_PROMPT_
Rewrite the entries from the line containing "Where should I" through the end of the entries, both ends included, swapping "gear" for "cog" and keeping everything else the same. Leave the pictures out of your answer.

_EXERCISE INPUT_
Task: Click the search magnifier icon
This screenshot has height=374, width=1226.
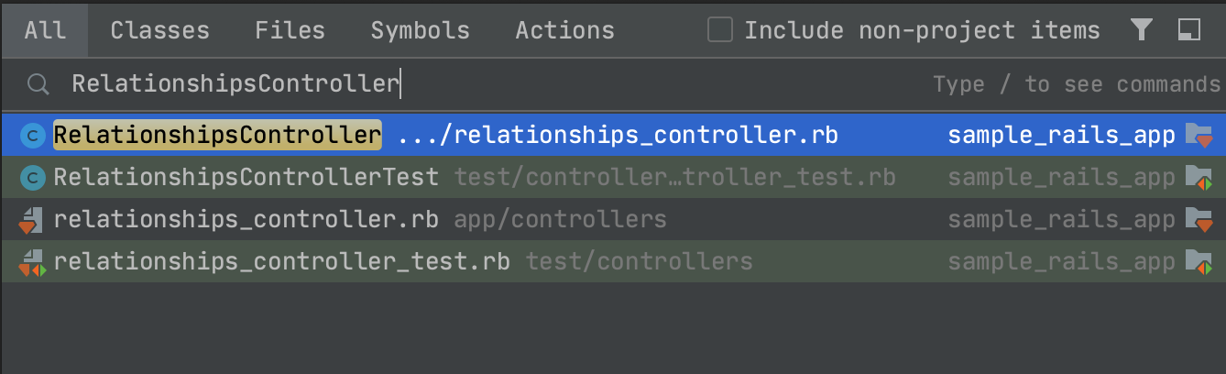Action: (38, 84)
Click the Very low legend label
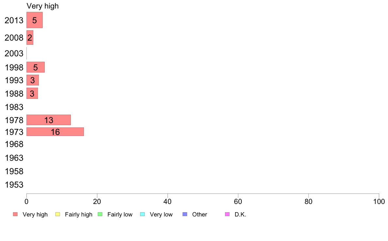 (161, 214)
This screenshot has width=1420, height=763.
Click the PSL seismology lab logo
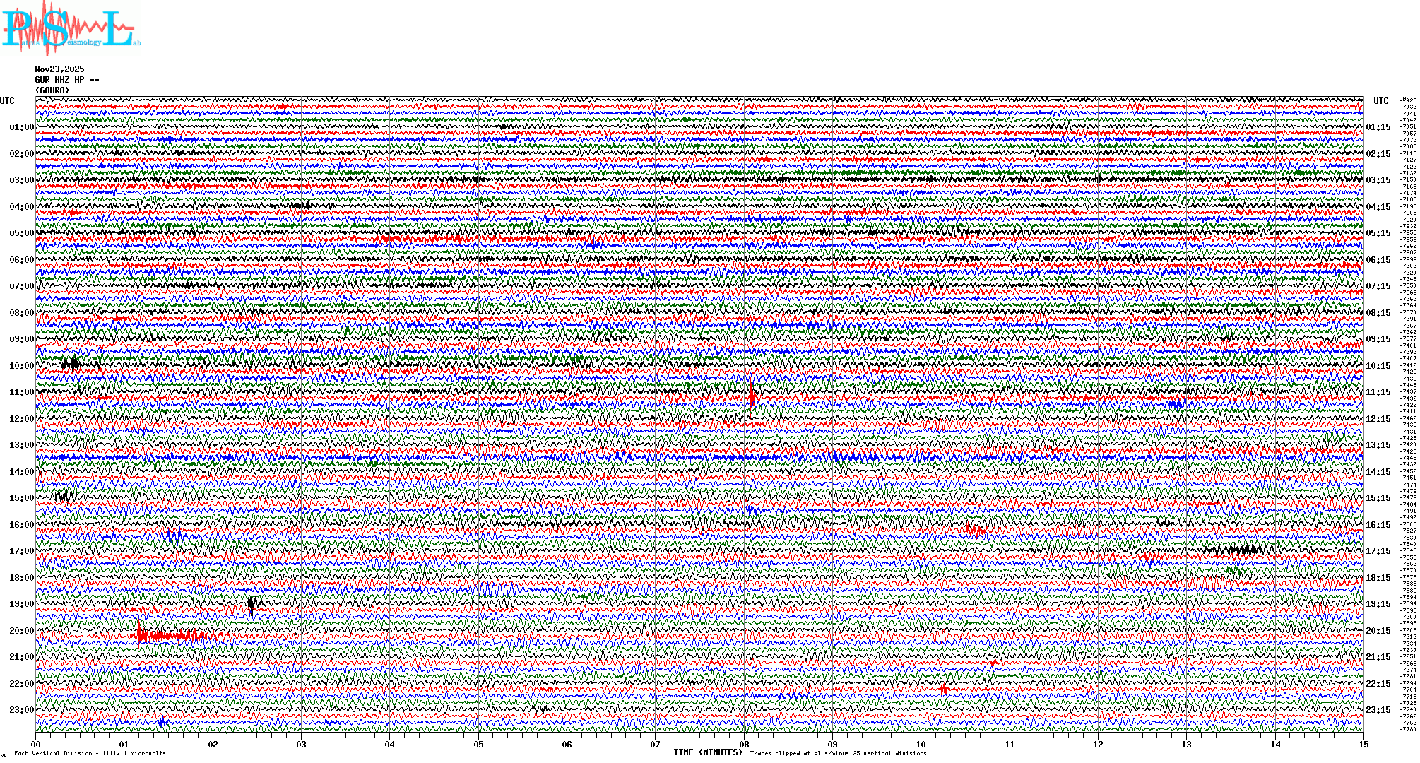[69, 28]
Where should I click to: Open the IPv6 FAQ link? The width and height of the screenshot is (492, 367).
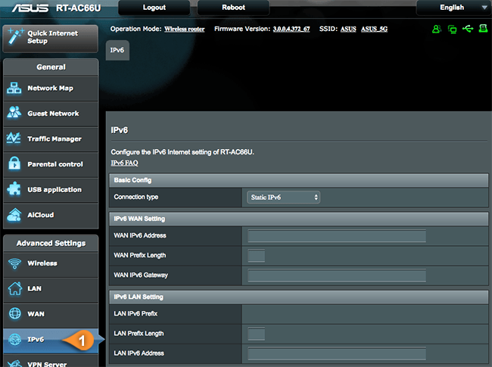pos(126,163)
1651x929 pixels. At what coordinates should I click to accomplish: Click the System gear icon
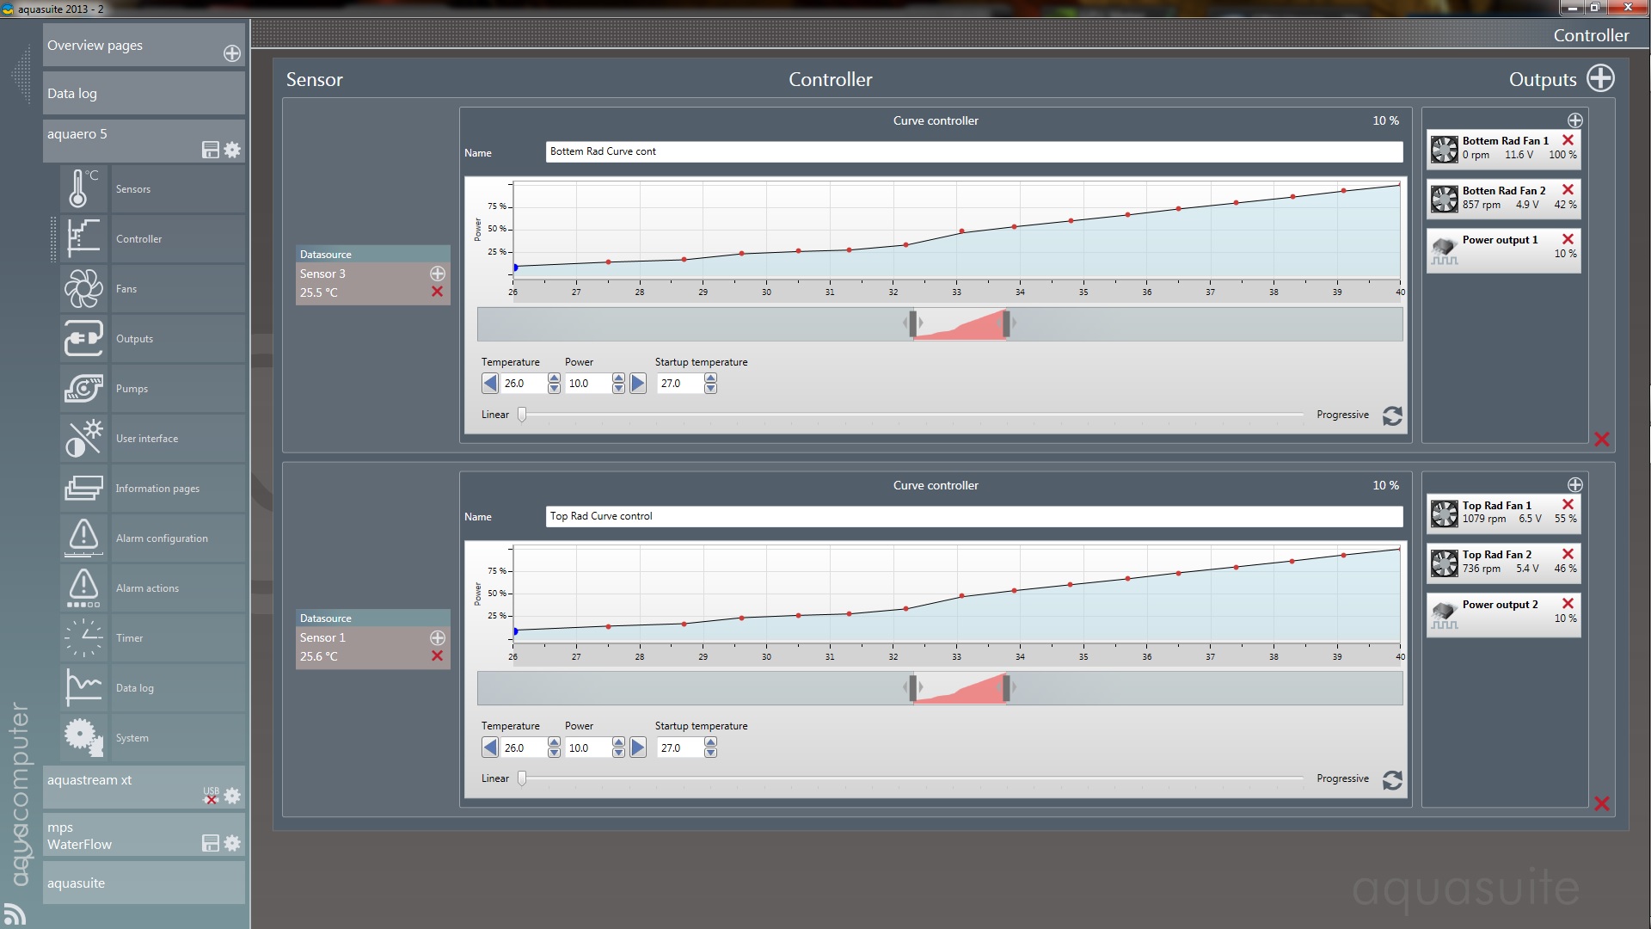(x=83, y=737)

_FINISHED ANSWER_
Where should I click to: Open the IPv6 FAQ link? The width and height of the screenshot is (492, 367).
pos(126,163)
1651x929 pixels. At what coordinates should I click to accomplish: Click the System cog icon
(x=83, y=737)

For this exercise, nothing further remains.